In Gretel & Hansel, Oz Perkins brings his rich visual style to the Germanic fairytale. Written by Rob Hayes, the film leans firmly into it’s fantasy origins as a voiceover provides the audience with a story of a young girl brought back from the brink by a malevolent force that bestowed her with assorted supernatural gifts. After killing her father, the girl is banished to the primordial forest where she continues to use her mystical abilities. Soon this voiceover is replaced with another narration by Gretel (Sophia Lillis). Her homeland is in the midst of intense famine and she must find work to help support herself and her brother, Hansel (Samuel Leakey). When she refuses a position with a local governor--a position that will be built upon sexual assault--she and her brother are cast out by their mother. They wander through the woods, encountering various creeps, charitable hunters, and psychedelic mushrooms before finding the inexplicable bounty of a home in the woods. The owner of the home, an older woman (Alice Krige), seems generous enough but Gretel remains ever vigilant. Nothing is ever given for free in this world.

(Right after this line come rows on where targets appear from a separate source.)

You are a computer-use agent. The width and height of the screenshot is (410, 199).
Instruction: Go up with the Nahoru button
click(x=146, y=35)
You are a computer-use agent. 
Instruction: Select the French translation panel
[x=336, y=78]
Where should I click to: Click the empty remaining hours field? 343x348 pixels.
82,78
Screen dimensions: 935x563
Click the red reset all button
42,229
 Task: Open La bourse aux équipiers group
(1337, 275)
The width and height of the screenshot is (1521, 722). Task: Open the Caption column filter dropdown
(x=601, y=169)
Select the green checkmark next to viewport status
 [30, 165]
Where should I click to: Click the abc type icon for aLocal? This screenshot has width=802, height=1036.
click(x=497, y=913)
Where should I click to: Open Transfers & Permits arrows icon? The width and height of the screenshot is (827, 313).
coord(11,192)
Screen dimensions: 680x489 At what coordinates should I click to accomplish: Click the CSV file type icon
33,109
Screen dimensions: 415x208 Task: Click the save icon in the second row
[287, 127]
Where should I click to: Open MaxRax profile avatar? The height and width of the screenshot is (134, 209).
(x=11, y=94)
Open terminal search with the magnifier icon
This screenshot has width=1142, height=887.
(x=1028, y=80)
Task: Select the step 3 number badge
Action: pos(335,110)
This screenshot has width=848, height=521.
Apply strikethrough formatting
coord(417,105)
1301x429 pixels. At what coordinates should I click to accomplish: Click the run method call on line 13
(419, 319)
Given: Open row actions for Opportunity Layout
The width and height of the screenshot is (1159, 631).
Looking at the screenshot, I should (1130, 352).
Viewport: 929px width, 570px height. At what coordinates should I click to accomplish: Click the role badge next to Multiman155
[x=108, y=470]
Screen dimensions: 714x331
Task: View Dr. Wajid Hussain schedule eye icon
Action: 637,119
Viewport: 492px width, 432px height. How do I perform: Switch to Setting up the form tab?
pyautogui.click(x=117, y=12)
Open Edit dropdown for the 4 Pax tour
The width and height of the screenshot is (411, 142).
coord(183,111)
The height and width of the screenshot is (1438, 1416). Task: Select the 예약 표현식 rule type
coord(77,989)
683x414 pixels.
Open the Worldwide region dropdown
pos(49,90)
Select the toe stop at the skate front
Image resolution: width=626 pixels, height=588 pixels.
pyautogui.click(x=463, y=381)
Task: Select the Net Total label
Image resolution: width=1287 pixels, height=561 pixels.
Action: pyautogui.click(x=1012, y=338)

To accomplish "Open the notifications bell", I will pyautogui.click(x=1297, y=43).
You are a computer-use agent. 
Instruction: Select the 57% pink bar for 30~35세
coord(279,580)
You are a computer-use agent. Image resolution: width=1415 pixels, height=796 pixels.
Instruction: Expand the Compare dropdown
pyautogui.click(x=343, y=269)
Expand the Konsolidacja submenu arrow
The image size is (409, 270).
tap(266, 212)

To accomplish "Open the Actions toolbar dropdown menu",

Gretel & Hansel is a film of broad ideas. It traffics in themes most will be familiar with even if they have but a passing sense of the source material and its variations. Resource scarcity, gendered labor, and concepts of domesticity are all familiar themes. However, the specificity Perkins and Hayes bring the story is achieved through the centering of Gretel’s narrative. The title’s somewhat glib inversion of the traditional title’s names isn’t meant to be a minor handwave. She refuses to succumb to rather horrific conditions even when accepting certain offers guarantees a more comfortable existence. Lillis’s performance sells all the levels of conviction and terror the character experiences. There is a palpable chemistry between Lillis and Krige in scenes where the old woman has power to sell if only Gretel wants it. While the film never quite achieves the level of complexity alluded to in these scenes, the interplay between the actors carries an intense, discernable gravity.
Perkins’s film is a textural rich visual feast. As with the director's previous work, strong frames intersect with intense geometric shapes. Symmetrical framing combined with wide angle, close compositions creates a sense of intrusion on the part of the world. Gretel and Hansel’s experience of the forest is presented as a disorienting labyrinth in which there is no hope of seeing anything through the trees in front of them. Lensed by Galo Olivares, the film’s visual language presents a world that shifts almost endlessly between warm security and the messy, gnarled, dangers of being a child in this world. Combined with strong production design (Jeremy Reed), art direction (Christine McDonagh), and costuming (Leonie Prendergast) Gretel & Hansel achieves an arresting look that is both unique and timeless.
Formally confident, Perkins’ take on the Grimm fairytale may not be an era defining version of the story, but Gretel & Hansel presents viewers more of the director’s striking filmmaking and a satisfying stylistic experience.